Work to complete:
Could you return each line from the one bearing "Given: Open the advanced plan link" through the last line of the entries, exactly as it stands, with no pictures?

Stored data entries:
───

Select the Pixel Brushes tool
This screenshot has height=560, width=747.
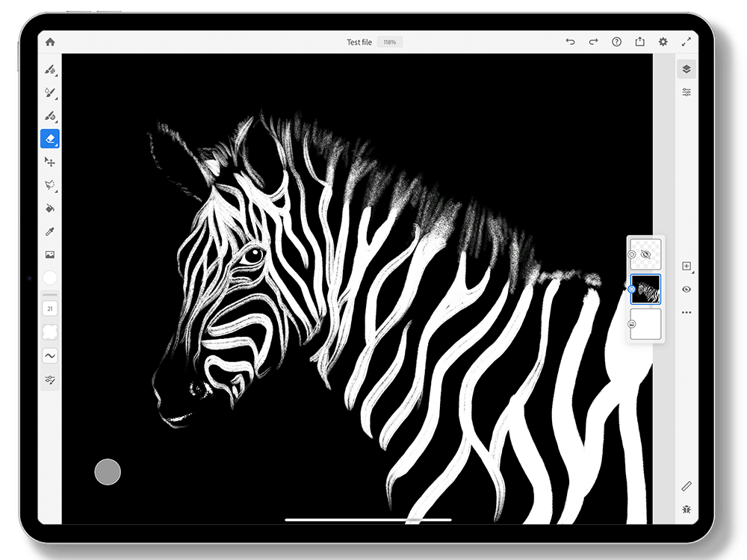pos(50,69)

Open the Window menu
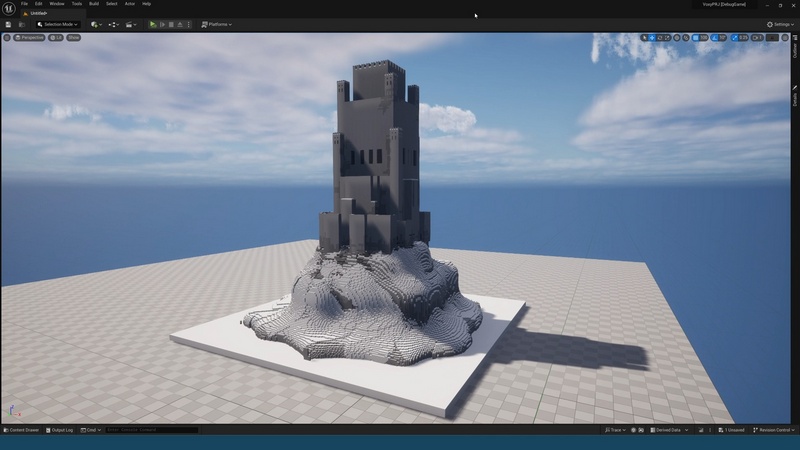coord(57,4)
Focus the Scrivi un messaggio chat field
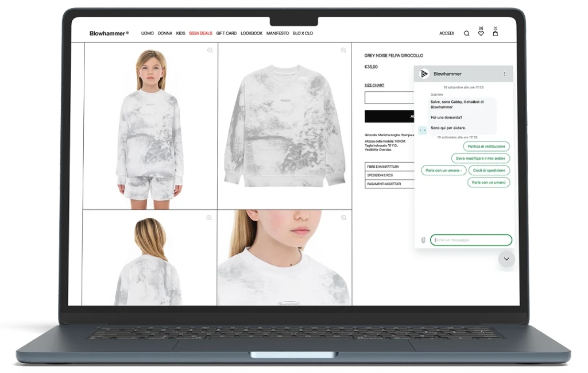Screen dimensions: 588x373 [x=471, y=240]
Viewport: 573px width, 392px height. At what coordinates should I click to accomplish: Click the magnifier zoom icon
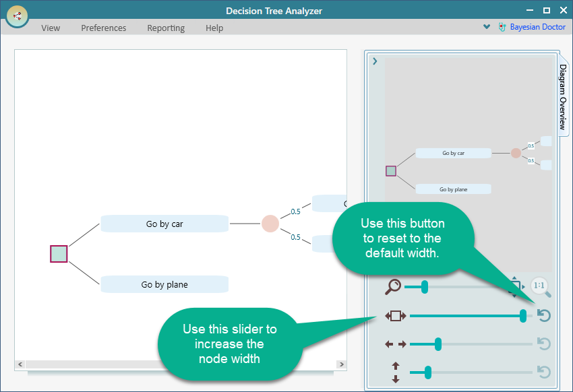point(393,287)
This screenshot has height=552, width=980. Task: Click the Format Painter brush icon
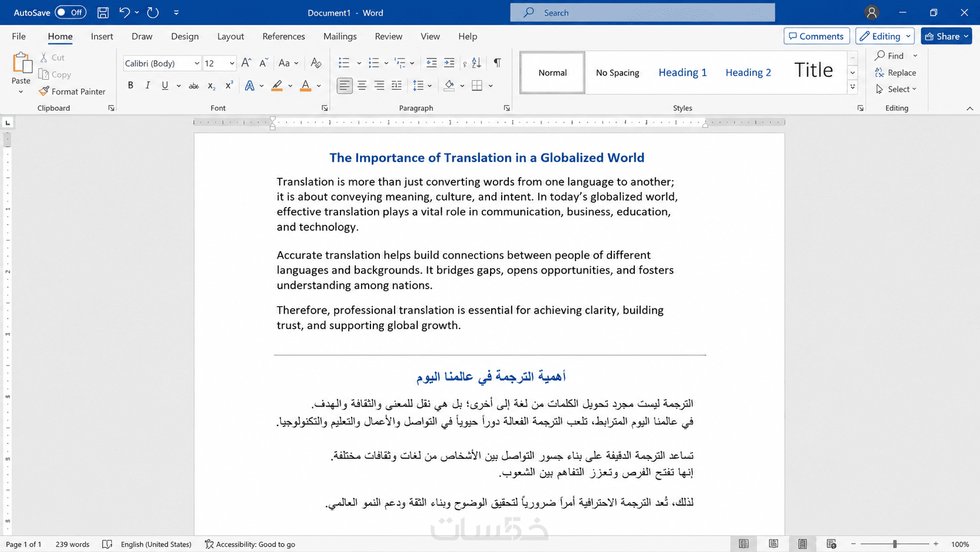(x=44, y=92)
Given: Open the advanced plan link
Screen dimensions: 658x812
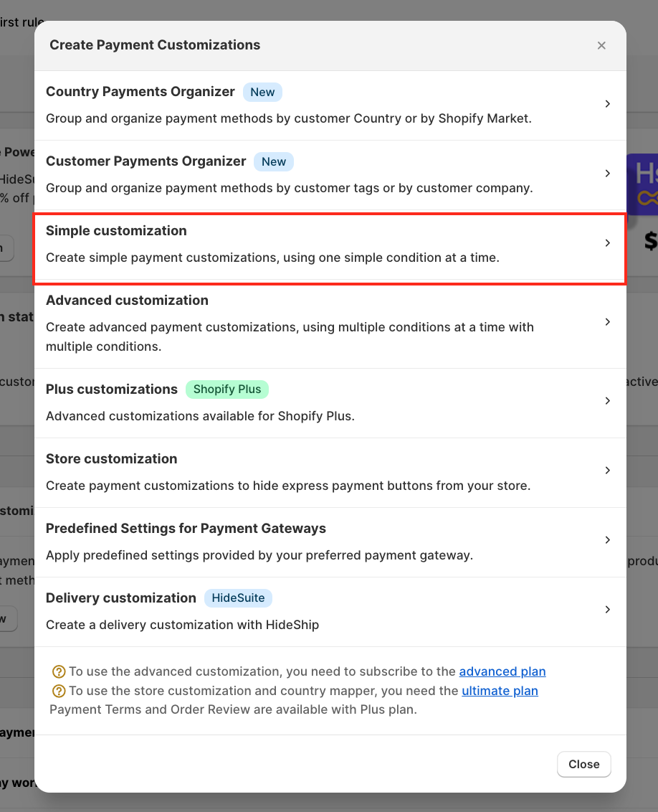Looking at the screenshot, I should (502, 671).
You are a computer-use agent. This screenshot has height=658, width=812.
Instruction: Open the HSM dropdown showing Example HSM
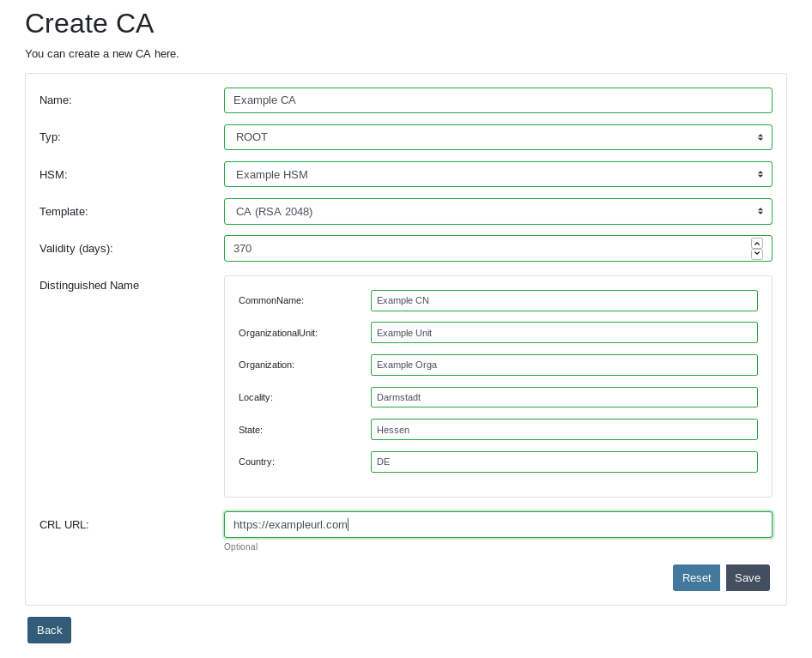coord(498,174)
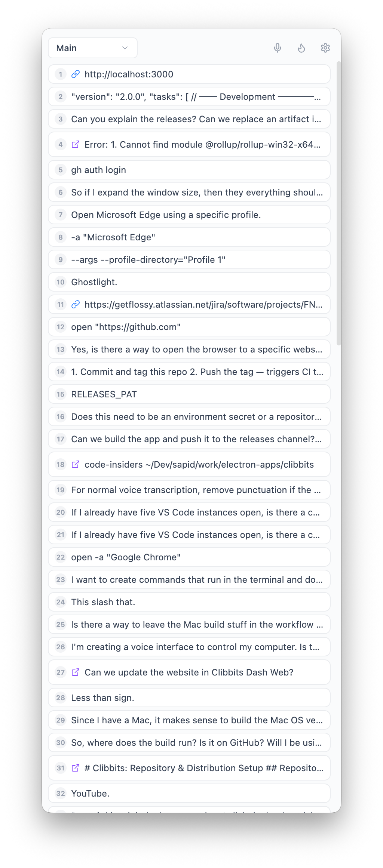Expand the truncated 'Can you explain the releases' entry
The width and height of the screenshot is (383, 868).
click(189, 119)
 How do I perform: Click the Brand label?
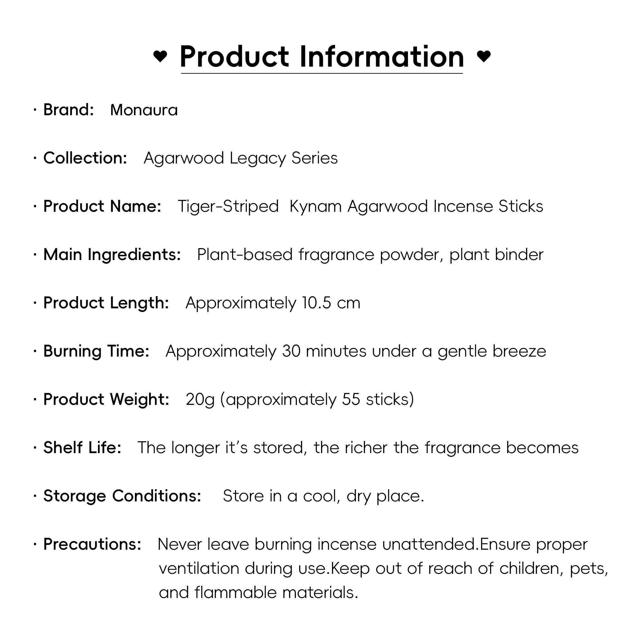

───

Solution for this problem:
Given: Open the advanced plan link
Screen dimensions: 658x812
Looking at the screenshot, I should (502, 671).
You are a computer-use agent. This screenshot has height=658, width=812.
Instruction: Open the HSM dropdown showing Example HSM
coord(498,174)
Expand the truncated 'Can you explain the releases' entry
The width and height of the screenshot is (383, 868).
click(189, 119)
 How do I perform: Click the Brand label?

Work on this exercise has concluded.